I did run into some major frustration with gear, as the shutter on my preferred lens, the 240mm Heliar, decided it wasn’t going to trigger my studio strobes anymore. Adapt and overcome, a-la the US Marines – I pulled out another lens I have of the same focal length, but mounted in a modern shutter that never refuses to trigger my strobes, and carried on. Can I entirely fault the Heliar? Not really – perhaps it’s too much to expect that it trigger the strobes reliably, after all the shutter is nearly 70 years old. I’ll feel lucky if I work as well as that shutter when I’m 70.

Mr. Fitness capped the day off by not listening to directions while helping me strike the set so my studio-mate could get his backdrop and lighting arranged. He managed to completely release the background support on his side of the background, dropping it from maximum extension to fully collapsed in the blink of an eye, wrinkling the seamless paper and bending the pin on the other background support.

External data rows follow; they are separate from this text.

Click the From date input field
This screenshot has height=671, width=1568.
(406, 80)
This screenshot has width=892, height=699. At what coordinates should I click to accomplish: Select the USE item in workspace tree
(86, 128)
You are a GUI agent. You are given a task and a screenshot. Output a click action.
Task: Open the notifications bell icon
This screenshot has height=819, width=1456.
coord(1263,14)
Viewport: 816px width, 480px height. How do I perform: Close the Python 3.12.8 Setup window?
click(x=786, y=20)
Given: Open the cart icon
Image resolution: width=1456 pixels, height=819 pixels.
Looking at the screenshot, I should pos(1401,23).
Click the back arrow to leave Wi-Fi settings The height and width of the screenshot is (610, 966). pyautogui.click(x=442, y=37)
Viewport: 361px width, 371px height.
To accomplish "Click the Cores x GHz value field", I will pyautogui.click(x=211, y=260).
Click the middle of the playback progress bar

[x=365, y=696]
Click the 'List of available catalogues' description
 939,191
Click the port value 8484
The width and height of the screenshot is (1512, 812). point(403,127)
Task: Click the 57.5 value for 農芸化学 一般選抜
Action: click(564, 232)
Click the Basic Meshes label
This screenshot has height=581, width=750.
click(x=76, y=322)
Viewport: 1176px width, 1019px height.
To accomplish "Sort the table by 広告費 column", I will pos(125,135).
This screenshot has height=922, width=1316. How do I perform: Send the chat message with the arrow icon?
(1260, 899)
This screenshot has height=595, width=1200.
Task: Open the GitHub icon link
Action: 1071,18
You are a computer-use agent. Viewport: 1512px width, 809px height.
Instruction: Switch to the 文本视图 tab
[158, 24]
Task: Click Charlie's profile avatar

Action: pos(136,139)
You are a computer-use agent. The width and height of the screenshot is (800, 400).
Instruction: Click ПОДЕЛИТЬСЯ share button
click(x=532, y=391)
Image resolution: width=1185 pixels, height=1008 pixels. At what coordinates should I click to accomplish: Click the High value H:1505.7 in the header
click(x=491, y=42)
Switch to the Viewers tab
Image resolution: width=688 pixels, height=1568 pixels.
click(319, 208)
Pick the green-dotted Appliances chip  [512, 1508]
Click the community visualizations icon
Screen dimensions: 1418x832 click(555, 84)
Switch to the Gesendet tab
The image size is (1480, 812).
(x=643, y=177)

To his credit, he did apologize for wrinkling the seamless.

Today was a big darkroom day. I started the morning off doing a major cleaning in the darkroom. I had been accumulating all these chemical storage bottles from back in the day when I did enlarging onto silver gelatin paper. I went through all of them, pouring the thoroughly exhausted remains of several batches of Dektol and Ansco 130 down the drain, followed by copious amounts of water. Most of the other bottles were fortunately empty. They all got packed up in plastic storage bins and put in the downstairs bathroom. Now I have enough space that I can put all my print developing trays under the sink when I’m running film in the Jobo, and the Jobo has a place to live other than the hall floor when I’m printing. Have I said before how tiny my darkroom is? It’s about 7′ by 8′, with a 6’3″ ceiling. It works quite well under the circumstances. Having gotten that out of the way, I ran four batches of sheet film in the Jobo. 15 sheets of 5×7 and four sheets of whole plate. I’ve got one more batch of 5×7 from Saturday to run, then I’m all caught up, and ready for NEXT weekend! I’ll go from a souping fiend to a printing fiend for the rest of October.